SUPPLIED INFORMATION Block Start

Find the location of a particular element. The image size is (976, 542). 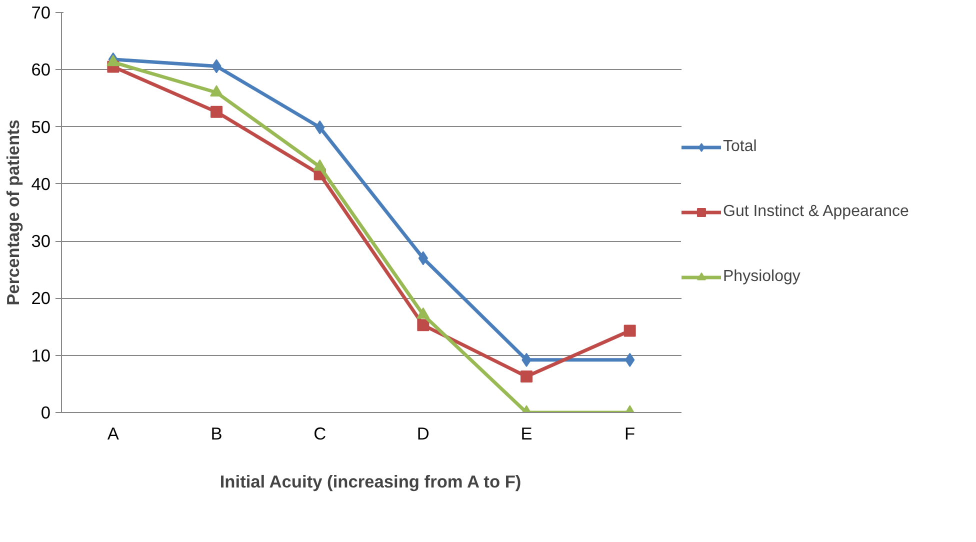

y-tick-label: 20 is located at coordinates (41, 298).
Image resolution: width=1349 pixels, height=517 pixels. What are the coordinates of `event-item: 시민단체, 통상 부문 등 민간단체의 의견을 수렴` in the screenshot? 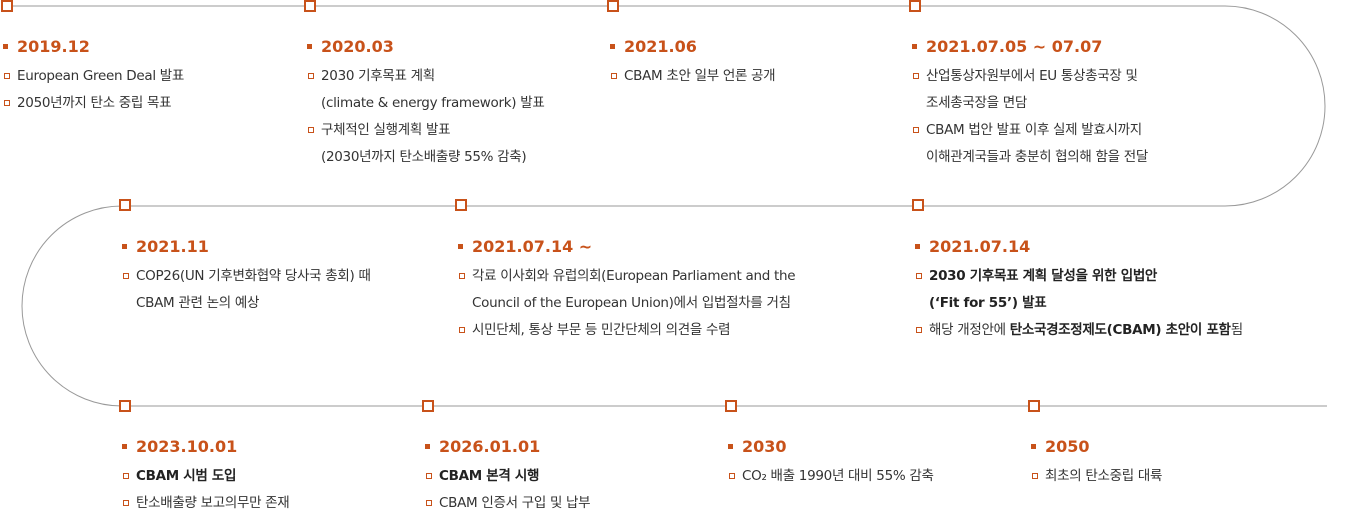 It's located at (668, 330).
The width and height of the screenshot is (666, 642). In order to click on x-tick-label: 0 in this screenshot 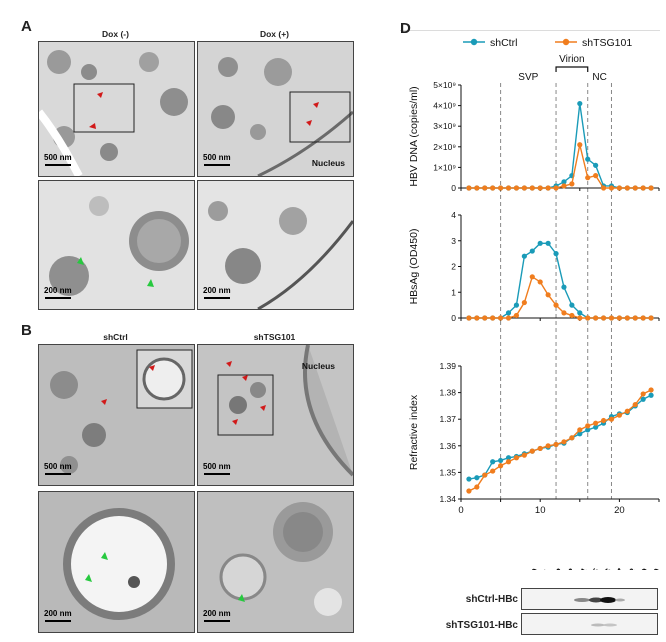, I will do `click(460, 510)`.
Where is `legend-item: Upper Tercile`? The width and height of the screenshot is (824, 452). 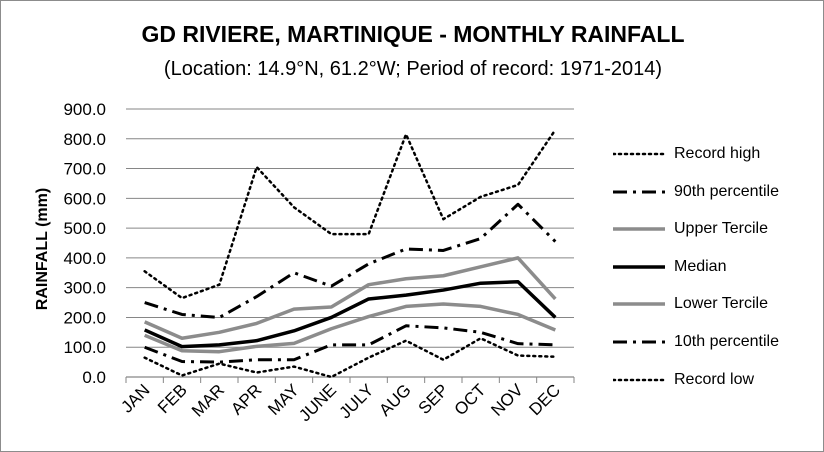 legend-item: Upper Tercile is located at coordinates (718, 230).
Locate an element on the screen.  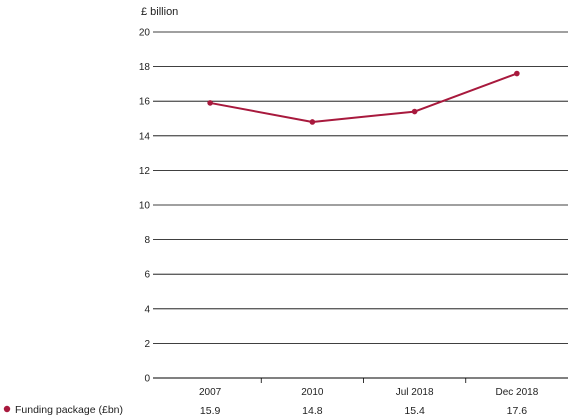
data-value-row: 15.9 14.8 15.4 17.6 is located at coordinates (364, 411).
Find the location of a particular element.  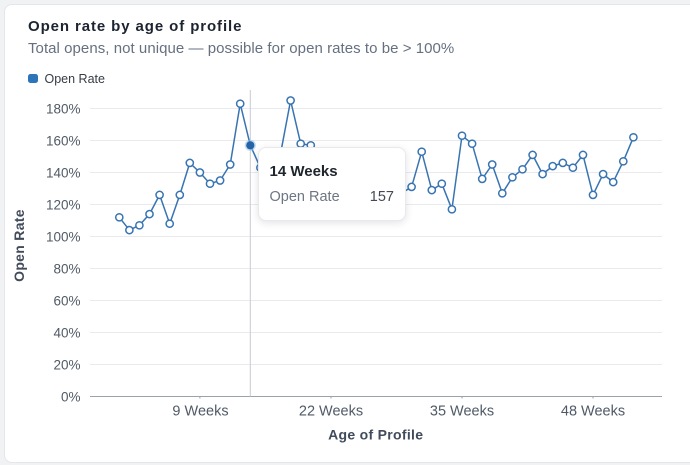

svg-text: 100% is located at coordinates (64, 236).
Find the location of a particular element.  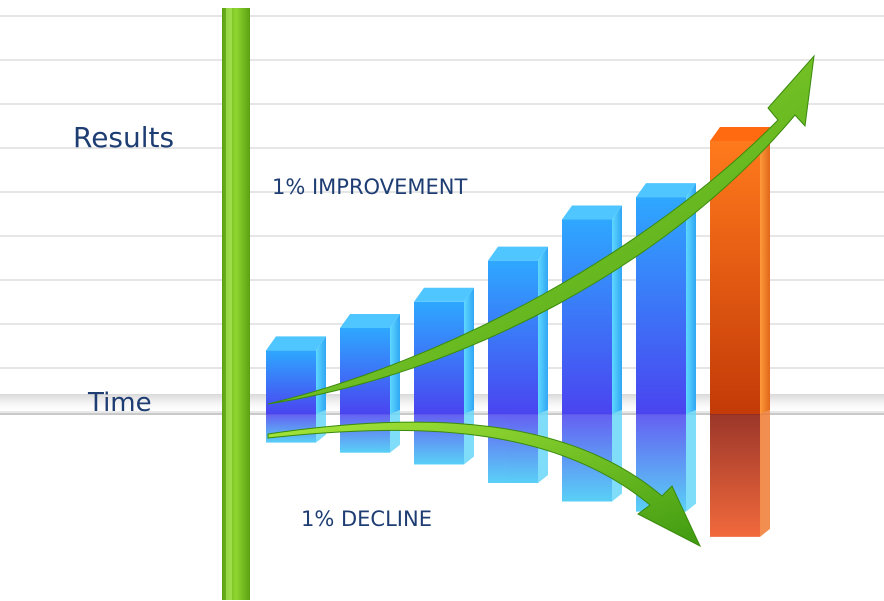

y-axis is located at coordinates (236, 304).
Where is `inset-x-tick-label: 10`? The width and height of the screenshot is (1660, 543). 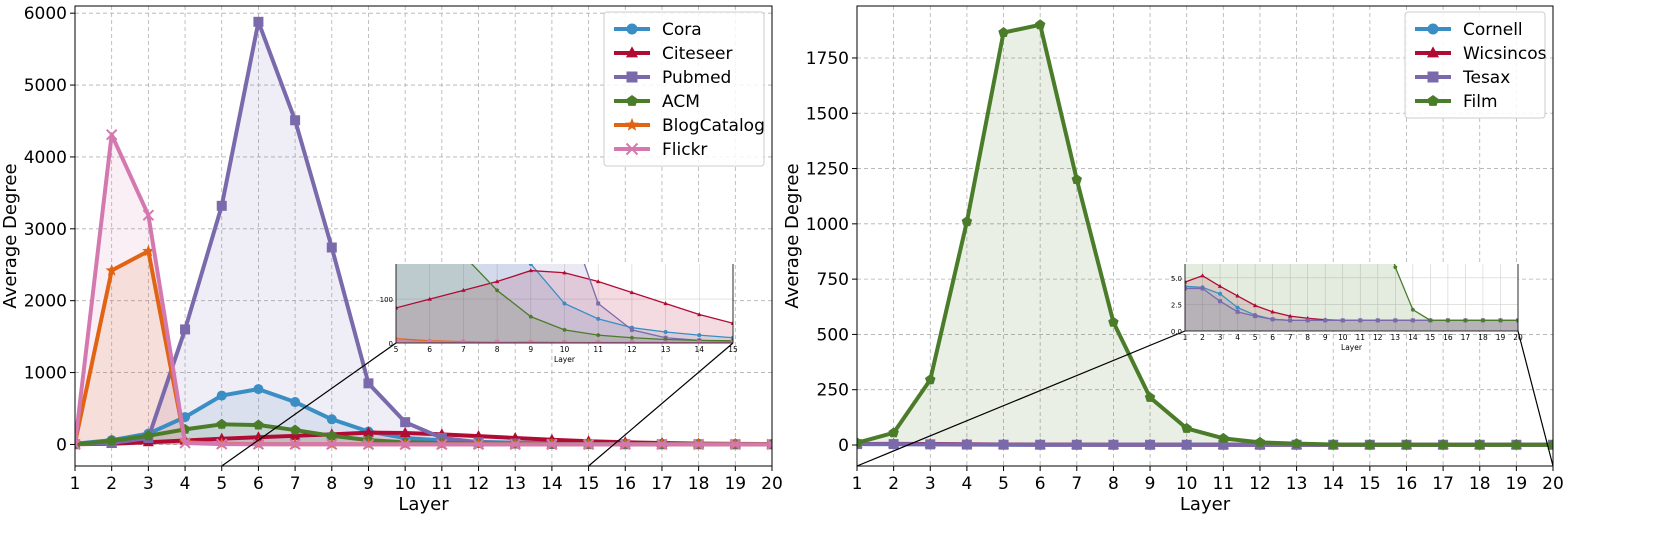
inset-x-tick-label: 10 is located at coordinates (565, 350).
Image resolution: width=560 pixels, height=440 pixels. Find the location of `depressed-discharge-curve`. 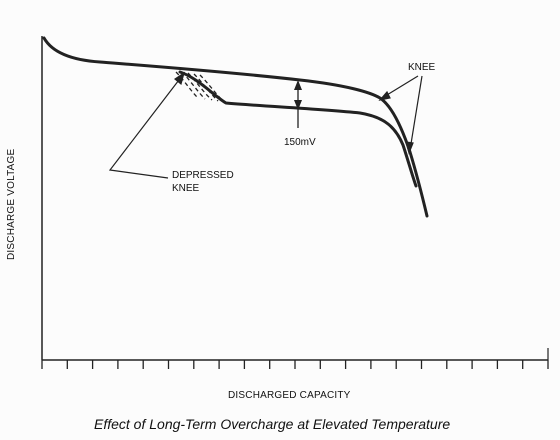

SUPPLIED INFORMATION Block End

● PROBLEM REQUIREMENTS
Output the part of the data that opens with the line containing "Locate an element on the screen." and runs through the end of the data as a Markdown table with the columns "Row" and "Text," numbering each row and skipping blank lines. Leave the pictures out.

● EXPECTED ANSWER
| Row | Text |
|---|---|
| 1 | Locate an element on the screen.   |
| 2 | data-value-row: 15.9 14.8 15.4 17.6 is located at coordinates (364, 411). |
| 3 | Find the location of a particular element.   |
| 4 | svg-text: 100% is located at coordinates (64, 236). |
| 5 | Find the location of a particular element.   |
| 6 | y-axis is located at coordinates (236, 304). |
| 7 | Where is `inset-x-tick-label: 10`? The width and height of the screenshot is (1660, 543).  |
| 8 | inset-x-tick-label: 10 is located at coordinates (565, 350). |
| 9 | Image resolution: width=560 pixels, height=440 pixels. Find the location of `depressed-discharge-curve`.  |